Georgia Wilderness Society
Adventures on the Oconee River

April 29 - 30, 2023
It rained so hard Saturday night we could barely hear the barred owls that always hoot back and forth half the night to remind us we are just intruding on their swamp. The rain gracefully stopped at dawn for us to rise, cook 
breakfast, and break camp. 

We got most of the way to Dublin before 
the final wave of wind and heavy rain hit 
us. The rain was a bit cool, but the wind 
was one of the few sustained tailwinds I 
have had while river paddling. Not a 
complaint was heard from any of this 
seasoned bunch of paddlers and campers. 

Sightings included blooming magnolias, the usual cypress trees in spring green draped with Spanish moss, a swallow-tailed kite, a seven-foot alligator, ducks, egrets and kingfishers, but no turtles or herons in the high cold water. We also saw more folks launching motorboats at Balls Ferry than I have ever seen, but they did not bother us much downriver. 
Good timing on the Oconee: Eight GWS river rats in four canoes and two kayaks paddled a pretty section of the Oconee River between Balls Ferry and Dublin on a spring weekend at the end of April. 
Paddlers were Terry Ross, Kerry Coburn, Shirley Williams, Curt and Irene Cole, Grant Mangum, Everett Mangum and trip leader Joe Mangum. Jane Mangum helped with the shuttle and with providing a lunch before the launch.

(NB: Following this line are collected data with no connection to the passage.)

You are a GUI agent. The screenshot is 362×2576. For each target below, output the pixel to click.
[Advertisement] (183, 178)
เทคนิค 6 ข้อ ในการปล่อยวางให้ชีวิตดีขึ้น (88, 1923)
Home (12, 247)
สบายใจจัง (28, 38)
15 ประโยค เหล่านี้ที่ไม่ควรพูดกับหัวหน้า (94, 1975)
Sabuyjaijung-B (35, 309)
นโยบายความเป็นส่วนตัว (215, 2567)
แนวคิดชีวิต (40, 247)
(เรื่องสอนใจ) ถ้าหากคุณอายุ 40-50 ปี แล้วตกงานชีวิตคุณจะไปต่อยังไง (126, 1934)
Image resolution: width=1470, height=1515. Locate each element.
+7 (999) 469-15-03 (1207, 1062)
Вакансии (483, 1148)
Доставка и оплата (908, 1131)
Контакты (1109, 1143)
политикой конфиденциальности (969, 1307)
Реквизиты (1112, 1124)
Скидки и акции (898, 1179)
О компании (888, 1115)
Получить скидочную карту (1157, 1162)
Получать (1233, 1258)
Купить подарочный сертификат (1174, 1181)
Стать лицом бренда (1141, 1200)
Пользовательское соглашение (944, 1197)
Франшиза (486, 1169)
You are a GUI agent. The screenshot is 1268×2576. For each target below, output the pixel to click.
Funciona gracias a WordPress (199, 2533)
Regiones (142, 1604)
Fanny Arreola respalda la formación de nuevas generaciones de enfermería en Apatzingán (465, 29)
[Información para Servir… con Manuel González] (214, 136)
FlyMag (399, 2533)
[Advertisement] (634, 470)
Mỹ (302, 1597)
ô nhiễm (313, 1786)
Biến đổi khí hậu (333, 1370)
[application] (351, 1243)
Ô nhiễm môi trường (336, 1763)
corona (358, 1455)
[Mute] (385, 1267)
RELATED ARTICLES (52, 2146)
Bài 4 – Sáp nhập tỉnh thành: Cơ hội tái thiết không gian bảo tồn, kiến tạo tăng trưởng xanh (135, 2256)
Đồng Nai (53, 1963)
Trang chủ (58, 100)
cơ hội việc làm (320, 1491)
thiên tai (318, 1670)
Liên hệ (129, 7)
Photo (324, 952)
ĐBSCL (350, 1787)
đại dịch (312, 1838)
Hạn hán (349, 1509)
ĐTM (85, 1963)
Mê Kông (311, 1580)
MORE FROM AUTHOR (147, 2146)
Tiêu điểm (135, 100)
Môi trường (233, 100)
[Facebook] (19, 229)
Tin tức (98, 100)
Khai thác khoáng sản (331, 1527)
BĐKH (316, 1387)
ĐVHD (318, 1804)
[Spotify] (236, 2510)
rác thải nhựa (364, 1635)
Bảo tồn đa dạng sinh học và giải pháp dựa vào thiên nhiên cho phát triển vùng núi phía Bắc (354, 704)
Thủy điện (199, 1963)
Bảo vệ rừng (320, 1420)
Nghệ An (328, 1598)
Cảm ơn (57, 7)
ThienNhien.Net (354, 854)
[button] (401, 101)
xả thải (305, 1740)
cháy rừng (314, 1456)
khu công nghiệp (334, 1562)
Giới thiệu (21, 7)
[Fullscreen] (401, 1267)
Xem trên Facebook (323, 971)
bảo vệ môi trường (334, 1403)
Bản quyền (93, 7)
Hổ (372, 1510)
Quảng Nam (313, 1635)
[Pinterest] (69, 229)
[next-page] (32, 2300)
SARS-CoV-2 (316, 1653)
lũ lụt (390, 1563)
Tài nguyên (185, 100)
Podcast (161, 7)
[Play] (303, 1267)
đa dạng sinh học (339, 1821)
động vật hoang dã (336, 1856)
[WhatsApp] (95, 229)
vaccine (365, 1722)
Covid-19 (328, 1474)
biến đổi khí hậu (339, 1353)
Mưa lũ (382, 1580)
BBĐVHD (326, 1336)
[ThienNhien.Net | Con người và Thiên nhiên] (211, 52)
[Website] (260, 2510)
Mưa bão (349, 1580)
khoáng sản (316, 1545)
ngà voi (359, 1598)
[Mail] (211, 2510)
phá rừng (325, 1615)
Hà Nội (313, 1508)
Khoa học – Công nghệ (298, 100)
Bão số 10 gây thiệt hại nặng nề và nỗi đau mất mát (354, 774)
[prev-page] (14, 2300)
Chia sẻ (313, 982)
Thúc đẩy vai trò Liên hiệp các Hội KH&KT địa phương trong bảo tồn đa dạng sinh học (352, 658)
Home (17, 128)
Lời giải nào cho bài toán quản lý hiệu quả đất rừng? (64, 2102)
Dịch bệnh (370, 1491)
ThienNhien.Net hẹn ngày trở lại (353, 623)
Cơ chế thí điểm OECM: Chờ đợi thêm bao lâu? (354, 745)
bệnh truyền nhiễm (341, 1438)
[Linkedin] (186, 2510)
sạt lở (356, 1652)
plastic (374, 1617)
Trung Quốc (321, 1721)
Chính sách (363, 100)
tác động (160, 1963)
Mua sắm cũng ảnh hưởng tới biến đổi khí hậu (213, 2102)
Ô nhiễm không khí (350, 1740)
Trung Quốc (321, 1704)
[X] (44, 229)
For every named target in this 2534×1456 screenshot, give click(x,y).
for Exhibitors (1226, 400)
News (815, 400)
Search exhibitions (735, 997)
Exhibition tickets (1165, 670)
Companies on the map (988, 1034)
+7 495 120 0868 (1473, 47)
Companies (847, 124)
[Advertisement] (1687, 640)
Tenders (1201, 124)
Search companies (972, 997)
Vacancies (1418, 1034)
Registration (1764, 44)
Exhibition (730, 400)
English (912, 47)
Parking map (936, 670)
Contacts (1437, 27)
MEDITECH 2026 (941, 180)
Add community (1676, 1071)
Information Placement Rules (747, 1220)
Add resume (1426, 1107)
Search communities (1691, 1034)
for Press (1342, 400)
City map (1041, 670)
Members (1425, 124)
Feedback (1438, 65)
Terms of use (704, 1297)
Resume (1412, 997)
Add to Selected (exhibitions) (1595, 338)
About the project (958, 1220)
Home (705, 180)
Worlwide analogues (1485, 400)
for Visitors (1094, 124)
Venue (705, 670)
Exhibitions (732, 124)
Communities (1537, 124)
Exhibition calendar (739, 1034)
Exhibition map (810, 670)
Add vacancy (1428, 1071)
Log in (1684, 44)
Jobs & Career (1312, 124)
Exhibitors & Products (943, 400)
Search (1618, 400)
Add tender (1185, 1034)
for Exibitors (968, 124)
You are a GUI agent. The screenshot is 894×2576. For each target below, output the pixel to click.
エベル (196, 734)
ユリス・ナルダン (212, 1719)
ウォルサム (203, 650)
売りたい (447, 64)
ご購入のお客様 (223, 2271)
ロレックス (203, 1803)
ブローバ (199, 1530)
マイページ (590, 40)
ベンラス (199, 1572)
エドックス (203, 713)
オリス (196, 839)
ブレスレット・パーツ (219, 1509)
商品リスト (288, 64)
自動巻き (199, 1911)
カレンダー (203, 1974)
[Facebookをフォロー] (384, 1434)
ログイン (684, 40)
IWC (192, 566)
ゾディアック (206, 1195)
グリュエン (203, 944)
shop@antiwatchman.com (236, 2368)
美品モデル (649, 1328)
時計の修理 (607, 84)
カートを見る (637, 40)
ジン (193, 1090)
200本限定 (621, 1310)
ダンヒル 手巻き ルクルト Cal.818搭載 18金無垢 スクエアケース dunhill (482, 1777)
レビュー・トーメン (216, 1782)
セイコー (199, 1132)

(Bonnie Gehling snuck in a new provision in the Bylaws requiring all trip leaders on overnight wilderness trips to furnish a “last supper.”)
Before the trip, the river was high from spring rains and we were keeping an eye on the river gauge in Dublin, and it finally showed a drop of 7 feet the last week before the trip, which left exposed only one old reliable sandbar in Cow Hell Swamp below the Johnson County landing (about the midpoint of the 22-mile run). 
The weather forecast was ominous, with three waves of rain and storms forecast, and the trip leader offered to arrange a shuttle for anyone who wanted to make it a day trip, but none of the rats took up the offer, and our timing was lucky. We got in a nice dry afternoon paddle Saturday, and got camp set up in the sunshine, and most of us got supper cooked before the rain started. Then we gathered to solve the world’s problems under a big tarp Curt and Irene Cole were good enough to tote along and set up.